Karen is devoted to seasonal cooking, something I’m passionate about and am getting to know more and more. She often shops at farmer’s markets and is committed to knowing where her food comes from. So I really love and respect her blog’s overall “thesis”, if you will.


But beyond that, Karen’s personality and writing will no doubt draw you in. She is a very skilled yet inviting writer, and she tells the most entertaining stories from time to time. So even though not everyone has the time, space, or desire to garden, and not everyone has access to a good farmer’s market, Karen’s blog is accessible to anyone who loves to cook. Her recipes are inspiring and drool-worthy, with lots of emphasis on fresh fruits and vegetables, and many vegetarian dishes. She develops most of her own recipes for the blog, and I think she’s one of the more thoughtful recipe creators out there. I always learn a lot just from reading the recipes themselves.


Another thing that really drew me in to Soup Addict is that it is a blog for people who truly love to cook, and find the idea of spending several hours in the kitchen a treat rather than a chore. Of course, we don’t have time for that every day, but I just love having her site as a resource for really good “project” recipes.


Yet despite having said all that, the recipe of hers I chose to make wasn’t terribly complicated or difficult to pull off; nor was it a soup (and yes, part of me does feel that maybe I should have chosen a soup, given her blog’s name and all, but this risotto was just too tempting). It was ridiculously delicious, creative, and a departure from the usual Italian-themed risotto recipes out there. The cheddar made the final dish almost silky in texture. It was rich but not over-powering, and just very lush – so good!! I highly recommend! And if you haven’t already, please do check out Karen’s terrific blog.

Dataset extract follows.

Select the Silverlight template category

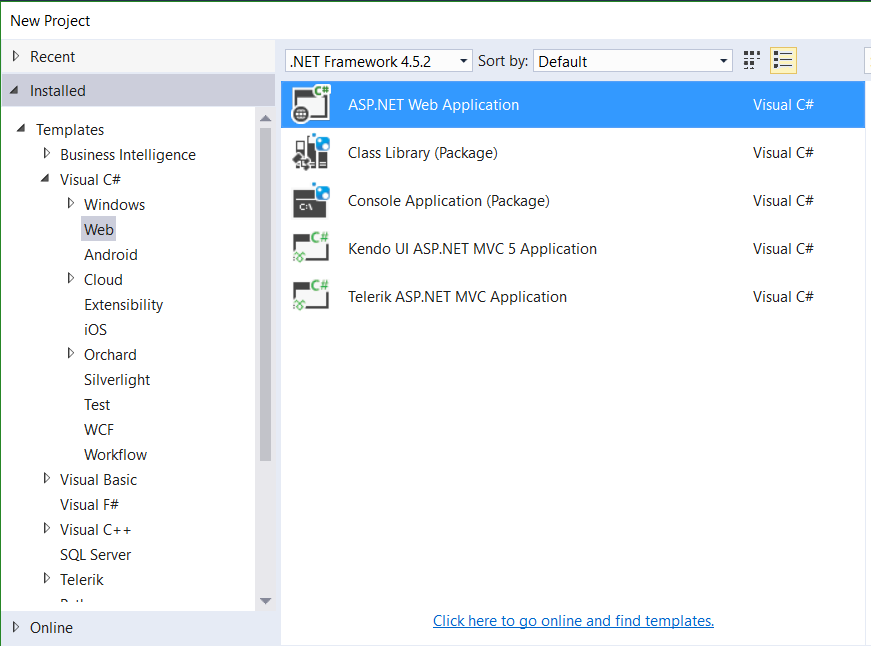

Other amazing-looking recipes from Soup Addict I considered making: Roasted Banana Bread Scones; Sriracha Sweet Potato Hash Browns

Read the rest of this series!   Part One    Part Two    Part Three
Part Four    Part Five    Part Six    Part Seven    Part Eight    Part Ten

Source: slightly adapted from Soup Addict

1 tbs butter
1 tbs olive oil
2 baby or wild leeks (or spring onions), thinly sliced
1 1/2 cups arborio rice
1/2 cup white wine
Pinch of saffron threads, crumbled
1 tsp smoked paprika
1 tsp Dijon mustard
4 cups vegetable broth
1/2 cup sharp cheddar, finely grated
1/2 cup Parmesan, finely grated

Warm the vegetable stock in a small stockpot until you just see bubbles at the edges; do not boil. Keep the heat on low.
Melt the butter and oil in a medium pan over medium heat until shimmering. Cook the leeks (or onions) until softened (about 3 to 4 minutes).
Add the rice and stir for a minute or so, until the grains are coated in oil. Add the wine, saffron, mustard and paprika and simmer, stirring all the while, until the wine is absorbed by the rice.
Begin ladling in the hot broth, about 1/2 cup at a time, stirring and allowing the broth to be absorbed before adding more. Continue until the rice is al dente and the dish is creamy (but not soupy), 18 to 25 minutes. Remove from the heat and stir in both cheeses until melted and well-incorporated. Spoon the risotto into shallow bowls and dust tops lightly with additional paprika, if desired.

9 responses to “Cheddar Risotto with Smoked Paprika

  1. Good post, i will share with my friends.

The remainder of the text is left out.